Striving For New Opportunities

On a chilly May morning, Mitchell joined state officials and local union representatives to break ground on the New Bedford Marine Commerce Terminal.

The port is being described as the first of its kind in the country — big enough to transport wind blades the length of a football field. Locals hope it will serve as the hub for the offshore wind industry and bring in jobs. New Bedford's current employment rate is among the worst in the state.

The Energy Department estimates that if the U.S. takes advantage of its wind potential by 2030, some 20,000 jobs could sprout up around the offshore wind industry.

A quarter of the nation's wind reserves lie just south of Martha's Vineyard, and New Bedford is the closest deep-water port. Mitchell says his city is sitting on the Saudi Arabia of wind.

"New Bedford is the biggest commercial fishing port in America," says Mitchell. "We know what we're doing out on the water."

Contagious Optimism

The mayor's optimism is rubbing off on Justin Silvia, who wakes up at 3:30 am to drive more than an hour to get to his job as a heavy equipment operator. He says he would love to find work closer to home so he could spend time with his three kids. He's trying to land himself a job on this port project.

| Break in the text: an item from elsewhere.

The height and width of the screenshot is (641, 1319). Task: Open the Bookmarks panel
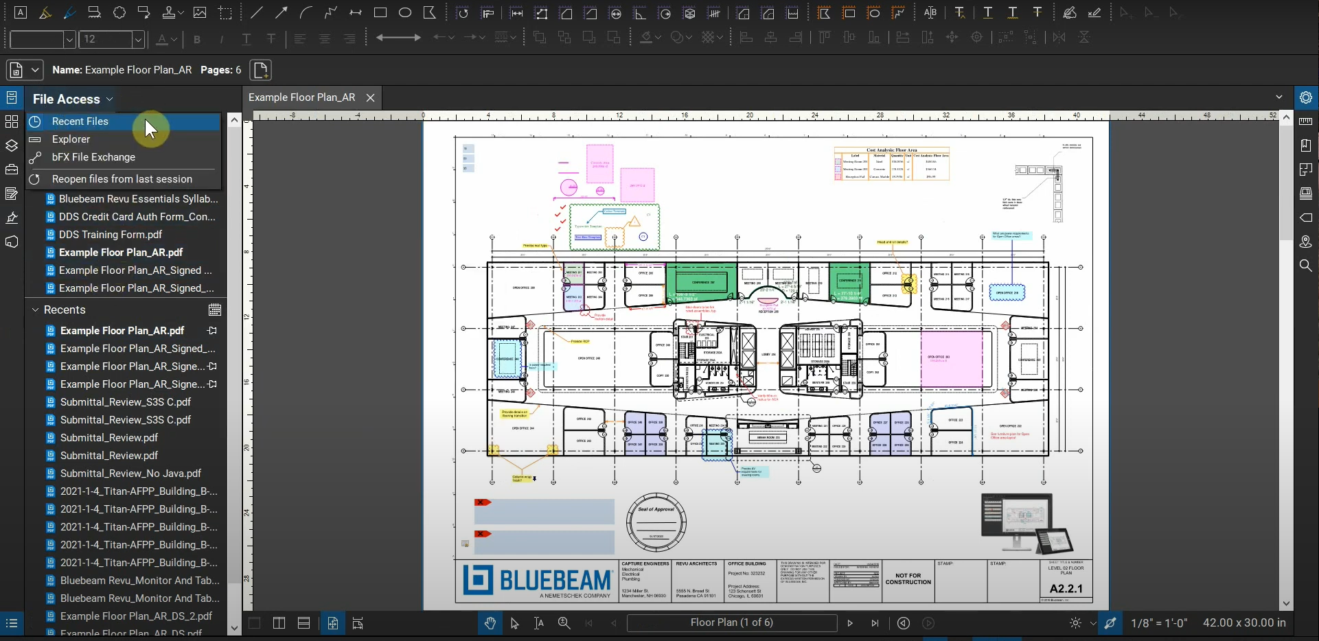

"There's definitely a big buzz in the area as far as how many jobs it's going to create. I mean, the main focus is get as many New Bedford unemployed workers that are capable and trained properly," he says.

New Bedford is already working with Bristol Community College to secure grants that will train displaced workers.

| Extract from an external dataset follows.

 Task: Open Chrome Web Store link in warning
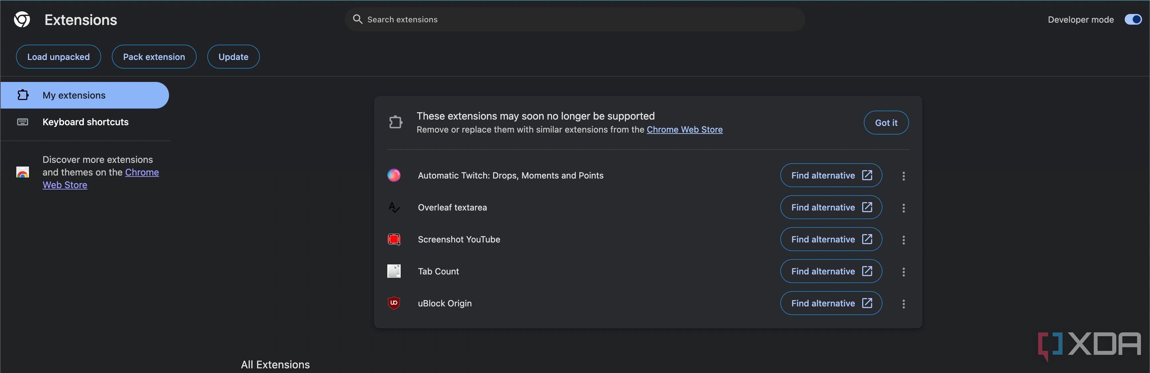[x=683, y=130]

Skepticism Remains — On The Water And Off

But not all of the folks on the water think offshore wind is the solution to all the city's troubles. Fishermen have been struggling to find work in recent years as the government declared certain waters off limits.

Tony Alvernaz is a fisherman in New Bedford. He wonders how fishermen will be able to navigate around giant wind turbines to find healthy fish.

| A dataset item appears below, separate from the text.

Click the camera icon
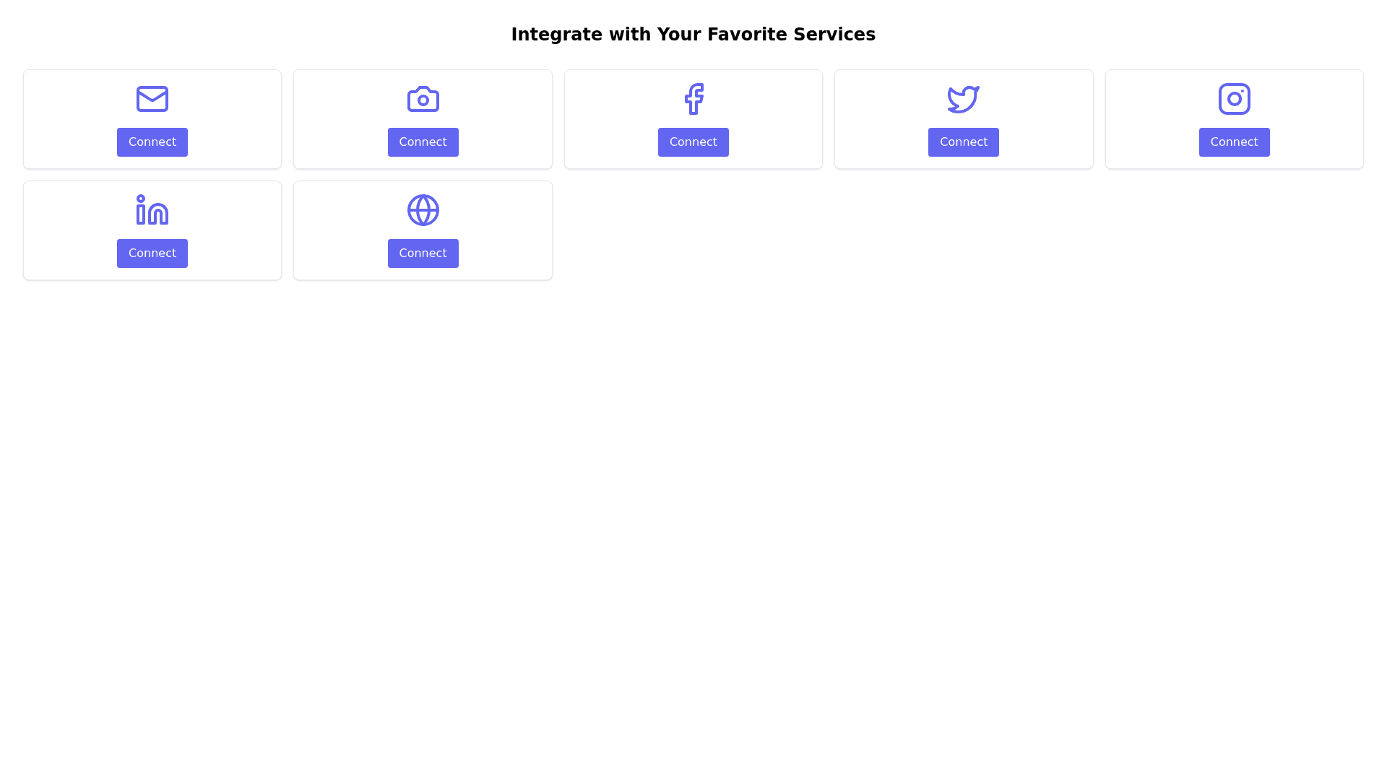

"New Bedford has been a seafaring city for how many years, how many centuries? And so let's do away with that; let's bring on the wind farm. Is that the answer? I don't think so," he says.

Matt Kaplan, a wind analyst for IHS Emerging Energy Research in Cambridge, says it's a big bet. "Offshore wind will have to be tied to creating jobs in order to really be successful here because of the premium cost."

Kaplan says the problem is that no matter how strong the wind gusts blow, local utility companies have to be willing to pay a premium for pricey offshore wind energy. For now, there are federal subsidies that help nudge development along, but there is no guarantee that the government's helping hand will always be there.

Still, Kaplan said it helps that New Bedford is first in designing an offshore wind-friendly port.

"But whether that's going to make New Bedford the one-stop shop moving forward forever, for being the only port for offshore wind, I think it's a really tough call just because of the need to really create local jobs in each state that has one of these projects," Kaplan says.